**DOCUMENT:**
━━━━━━

You can use center framing to create similar feelings of unease by making your compositions too perfect.
Rule of Thirds
The Rule of Thirds divides the frame into nine equal segments using two horizontal and two vertical lines.
The grid creates four intersection points and four lines that guide composition. Our eyes naturally gravitate toward these points rather than the center of an image.
For landscape shots, try placing the horizon on the upper or lower third line for landscape shots rather than the middle.
The Golden Ratio
The golden ratio, approximately 1.618:1, is often used in film to create aesthetically pleasing and balanced compositions. Due to its mathematical properties, it is considered visually appealing.
The golden ratio is important because it’s the mother of other “golden” compositional grids, such as the Phi Grid, the Golden Triangle, and Golden Squares/Circles. In other words, the golden ratio divides the frame into smaller areas and lines of interest:
Camera operators, directors, cinematographers, and editors use this ratio to guide the placement of subjects within the frame, design sets, and compose shots.
The Golden Triangle
The Golden Triangle divides the frame using a diagonal line from corner to corner, with additional lines from the other corners meeting the main diagonal at 90-degree right angles. This creates dynamic balance and guides eye movement through the frame.
The Phi Grid
The Phi Grid is similar to the rule of thirds but uses divisions based on the golden ratio to guide its framing.
Golden Areas of Interest (circles/squares)
At the most basic, though, the golden ratio divides the frame into smaller and smaller areas of interest, which can be shown as squares or circles.
In the example above from the beginning of the folk horror movie The VVitch (2015), notice how director Robert Eggers and cinematographer Jarin Blaschke compose the frame following the golden ratio. We have William and his family and the dark, imposing forest on the left. We have their settler wagon and Thomasin (Anya Taylor-Joy) on the right. Already, we get a sense that Thomasin is special and somehow separated from the rest of the family.

━━━━━━

**LISTING:**
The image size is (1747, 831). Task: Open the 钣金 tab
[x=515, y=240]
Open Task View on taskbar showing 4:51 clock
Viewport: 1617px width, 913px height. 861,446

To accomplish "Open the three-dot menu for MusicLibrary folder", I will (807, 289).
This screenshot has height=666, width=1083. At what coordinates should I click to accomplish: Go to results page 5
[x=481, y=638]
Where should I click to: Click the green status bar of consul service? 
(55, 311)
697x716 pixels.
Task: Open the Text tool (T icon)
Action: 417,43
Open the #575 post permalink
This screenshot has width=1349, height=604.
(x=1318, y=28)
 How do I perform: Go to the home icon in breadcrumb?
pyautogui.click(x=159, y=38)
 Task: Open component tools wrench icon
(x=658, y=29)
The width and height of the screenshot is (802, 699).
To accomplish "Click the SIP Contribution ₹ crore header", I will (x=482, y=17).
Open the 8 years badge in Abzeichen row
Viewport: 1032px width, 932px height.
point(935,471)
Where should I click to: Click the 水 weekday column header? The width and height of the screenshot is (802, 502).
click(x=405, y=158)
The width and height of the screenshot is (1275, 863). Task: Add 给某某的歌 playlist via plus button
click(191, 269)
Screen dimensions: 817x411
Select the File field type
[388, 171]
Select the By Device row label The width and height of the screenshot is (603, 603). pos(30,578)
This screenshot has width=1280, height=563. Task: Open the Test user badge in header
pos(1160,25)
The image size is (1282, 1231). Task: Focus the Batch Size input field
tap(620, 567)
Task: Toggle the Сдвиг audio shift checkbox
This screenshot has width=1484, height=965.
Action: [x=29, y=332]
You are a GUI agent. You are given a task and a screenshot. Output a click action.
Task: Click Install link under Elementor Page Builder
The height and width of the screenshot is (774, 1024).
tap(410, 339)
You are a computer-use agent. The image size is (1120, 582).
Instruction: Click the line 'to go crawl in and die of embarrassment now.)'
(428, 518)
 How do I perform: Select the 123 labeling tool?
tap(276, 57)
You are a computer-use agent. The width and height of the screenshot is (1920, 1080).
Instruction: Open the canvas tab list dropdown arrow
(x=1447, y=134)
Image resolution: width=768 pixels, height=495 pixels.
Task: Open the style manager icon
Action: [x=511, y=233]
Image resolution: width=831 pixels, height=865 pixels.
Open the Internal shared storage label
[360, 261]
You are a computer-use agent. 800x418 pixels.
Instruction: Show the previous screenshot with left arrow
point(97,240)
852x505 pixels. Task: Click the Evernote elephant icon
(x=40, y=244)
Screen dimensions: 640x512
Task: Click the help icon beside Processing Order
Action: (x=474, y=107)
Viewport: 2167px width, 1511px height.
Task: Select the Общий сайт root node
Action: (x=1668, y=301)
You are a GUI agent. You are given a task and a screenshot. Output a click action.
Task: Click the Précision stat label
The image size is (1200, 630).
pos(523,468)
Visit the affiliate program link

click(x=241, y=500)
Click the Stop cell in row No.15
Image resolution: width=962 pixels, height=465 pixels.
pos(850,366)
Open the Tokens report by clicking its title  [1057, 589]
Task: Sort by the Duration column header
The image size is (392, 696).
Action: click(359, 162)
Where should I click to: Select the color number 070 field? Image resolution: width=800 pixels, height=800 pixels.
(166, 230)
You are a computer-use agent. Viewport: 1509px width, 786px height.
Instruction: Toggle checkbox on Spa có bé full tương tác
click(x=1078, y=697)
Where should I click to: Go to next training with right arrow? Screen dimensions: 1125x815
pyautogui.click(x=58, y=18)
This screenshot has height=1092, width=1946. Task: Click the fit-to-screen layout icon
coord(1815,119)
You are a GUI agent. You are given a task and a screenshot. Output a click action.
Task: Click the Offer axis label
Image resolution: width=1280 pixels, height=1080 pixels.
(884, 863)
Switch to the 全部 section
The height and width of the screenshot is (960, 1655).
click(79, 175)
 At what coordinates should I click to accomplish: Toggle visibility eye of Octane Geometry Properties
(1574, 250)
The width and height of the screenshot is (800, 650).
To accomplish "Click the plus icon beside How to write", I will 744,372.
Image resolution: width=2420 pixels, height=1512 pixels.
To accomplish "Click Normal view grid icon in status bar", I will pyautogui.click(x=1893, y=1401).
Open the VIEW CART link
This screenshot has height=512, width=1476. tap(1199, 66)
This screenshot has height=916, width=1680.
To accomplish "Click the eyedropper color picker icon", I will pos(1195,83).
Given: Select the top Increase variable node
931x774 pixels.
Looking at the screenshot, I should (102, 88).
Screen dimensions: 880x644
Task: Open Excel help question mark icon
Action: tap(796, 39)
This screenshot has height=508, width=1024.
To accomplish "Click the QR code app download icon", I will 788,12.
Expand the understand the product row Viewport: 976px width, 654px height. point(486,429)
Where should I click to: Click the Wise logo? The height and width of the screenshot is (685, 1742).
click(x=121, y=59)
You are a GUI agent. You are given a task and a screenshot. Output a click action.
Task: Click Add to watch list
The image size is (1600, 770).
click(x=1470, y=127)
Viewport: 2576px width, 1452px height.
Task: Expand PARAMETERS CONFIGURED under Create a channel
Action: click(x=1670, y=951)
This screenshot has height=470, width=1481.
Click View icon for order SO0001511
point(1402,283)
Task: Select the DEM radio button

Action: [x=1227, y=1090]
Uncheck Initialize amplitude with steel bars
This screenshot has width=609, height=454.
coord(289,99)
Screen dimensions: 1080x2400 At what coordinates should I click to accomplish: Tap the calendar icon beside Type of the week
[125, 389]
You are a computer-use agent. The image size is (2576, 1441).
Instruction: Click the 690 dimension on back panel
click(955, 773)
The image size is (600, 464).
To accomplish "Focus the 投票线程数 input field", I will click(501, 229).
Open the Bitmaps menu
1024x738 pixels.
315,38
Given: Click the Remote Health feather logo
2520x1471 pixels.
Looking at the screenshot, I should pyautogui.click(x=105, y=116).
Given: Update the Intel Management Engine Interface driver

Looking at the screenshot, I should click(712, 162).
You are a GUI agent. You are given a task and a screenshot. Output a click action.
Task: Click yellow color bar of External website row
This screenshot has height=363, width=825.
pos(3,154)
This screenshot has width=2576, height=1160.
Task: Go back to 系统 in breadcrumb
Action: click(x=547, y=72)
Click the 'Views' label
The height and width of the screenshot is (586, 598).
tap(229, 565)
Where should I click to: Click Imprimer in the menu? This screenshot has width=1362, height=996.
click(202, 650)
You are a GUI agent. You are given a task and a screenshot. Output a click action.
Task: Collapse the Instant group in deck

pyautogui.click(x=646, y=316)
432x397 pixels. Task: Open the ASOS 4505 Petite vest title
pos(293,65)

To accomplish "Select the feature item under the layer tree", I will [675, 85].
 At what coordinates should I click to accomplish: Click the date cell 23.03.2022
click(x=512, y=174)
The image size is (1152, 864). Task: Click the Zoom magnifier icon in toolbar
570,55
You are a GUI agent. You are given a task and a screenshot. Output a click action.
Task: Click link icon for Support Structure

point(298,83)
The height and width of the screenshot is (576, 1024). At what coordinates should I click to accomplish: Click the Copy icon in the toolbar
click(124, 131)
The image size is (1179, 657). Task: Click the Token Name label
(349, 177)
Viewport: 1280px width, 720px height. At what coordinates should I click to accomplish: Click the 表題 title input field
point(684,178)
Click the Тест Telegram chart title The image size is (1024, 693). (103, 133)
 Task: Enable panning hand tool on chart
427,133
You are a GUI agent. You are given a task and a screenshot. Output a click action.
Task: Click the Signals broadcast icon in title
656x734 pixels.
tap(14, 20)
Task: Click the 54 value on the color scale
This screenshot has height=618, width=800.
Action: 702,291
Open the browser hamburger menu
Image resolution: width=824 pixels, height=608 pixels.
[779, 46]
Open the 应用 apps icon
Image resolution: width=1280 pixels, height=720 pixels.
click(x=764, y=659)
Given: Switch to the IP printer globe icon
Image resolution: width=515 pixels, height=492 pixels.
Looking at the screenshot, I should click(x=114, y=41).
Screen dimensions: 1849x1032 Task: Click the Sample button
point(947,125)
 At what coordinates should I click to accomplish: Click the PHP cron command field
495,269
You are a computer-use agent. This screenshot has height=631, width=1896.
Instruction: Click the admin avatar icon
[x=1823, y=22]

━━━━━━

**DIRECTIVES:**
1. According to the passage on shot composition, what is the approximate value of the golden ratio?
2. Summarize the passage on shot composition in two sentences.
3. Carry the passage on shot composition forward from its final sentence.

**ANSWERS:**
1. Approximately 1.618:1.

2. The Rule of Thirds divides the frame into nine equal segments, while the golden ratio of roughly 1.618:1 gives rise to grids such as the Phi Grid, the Golden Triangle, and golden areas of interest. Filmmakers use the golden ratio to place subjects and compose shots, as in an opening frame from The VVitch (2015), where the family and forest sit on the left and Thomasin on the right.

3.
Contrast
Contrast occurs when elements differ distinctly in tone, color, or texture. There are several ways to create contrast:
- Contrast by juxtaposition
- Contrast by lighting
- Contrast by color
- Contrast by size
High-contrast areas naturally draw focus, while low-contrast areas recede. Let’s take a look at some examples…
Contrast by Juxtaposition
Contrast is the result when you juxtapose two elements in a frame, such as characters, objects, emotions, and tones.
The example from Scott Pilgrim vs the World (2010) is a good example of contrast in composing a scene to display power dynamics. By placing Scott at the foot of the stairs and raising Gideon Graves and his love interest, Ramona Flowers on a podium towering above him.
Notice that Scott isn’t filmed with a high-angle shot, which makes him appear smaller. Instead, he is filmed from an over-the-shoulder shot at shoulder level, making him seem like a challenging knight and equal to the king of the throne, holding his princess – his prize.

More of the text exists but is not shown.